日々のスキンケアで困ったことはありませんか?
その日の体調や季節などによって、肌の調子は変わるもの。ニキビができたり、皮脂が多くなったり、赤みが出たりすることもあるかもしれません。そんな肌トラブルの対策として、毎日のスキンケアにちょっとだけ足してみるのをオススメします。それが「アゼライン酸」クリームです。
アゼライン酸は小麦やライ麦などの穀類や酵母に含まれている天然物由来の酸で、安全性が高い成分です。ニキビ治療薬として、ヨーロッパ・アメリカ・アジアなど世界の80カ国で承認されており、30年以上も使用されています。また酒さ(持続する赤ら顔)の治療にも適応があるります。日本では医薬品としての承認がないので、知らない人も多いかと思います。

▶ _資料_
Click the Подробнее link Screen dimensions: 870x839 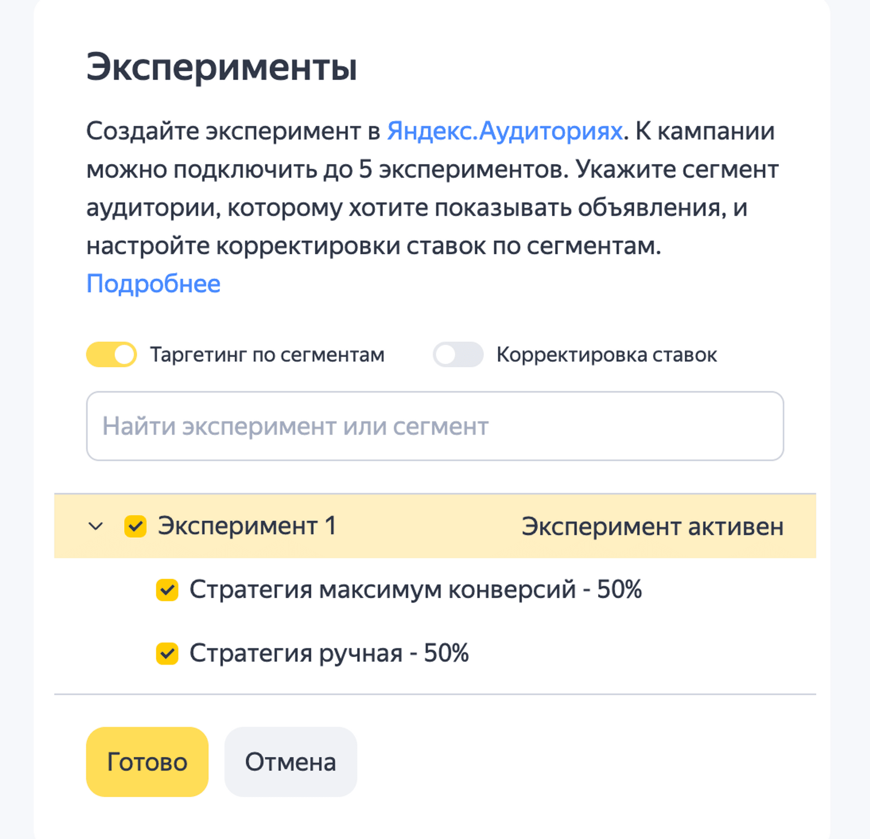[153, 284]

▶ _課題_
本文の内容を二文で要約しなさい。 資料は本文とは別のものである。

▶ _解答_
肌の調子は体調や季節によって変わり、ニキビや皮脂、赤みといったトラブルの対策として、毎日のスキンケアにアゼライン酸クリームを足すことが勧められている。アゼライン酸は穀類や酵母に含まれる天然物由来の安全性が高い酸で、ニキビ治療薬として世界80カ国で承認され30年以上使われているが、日本では医薬品として承認されていない。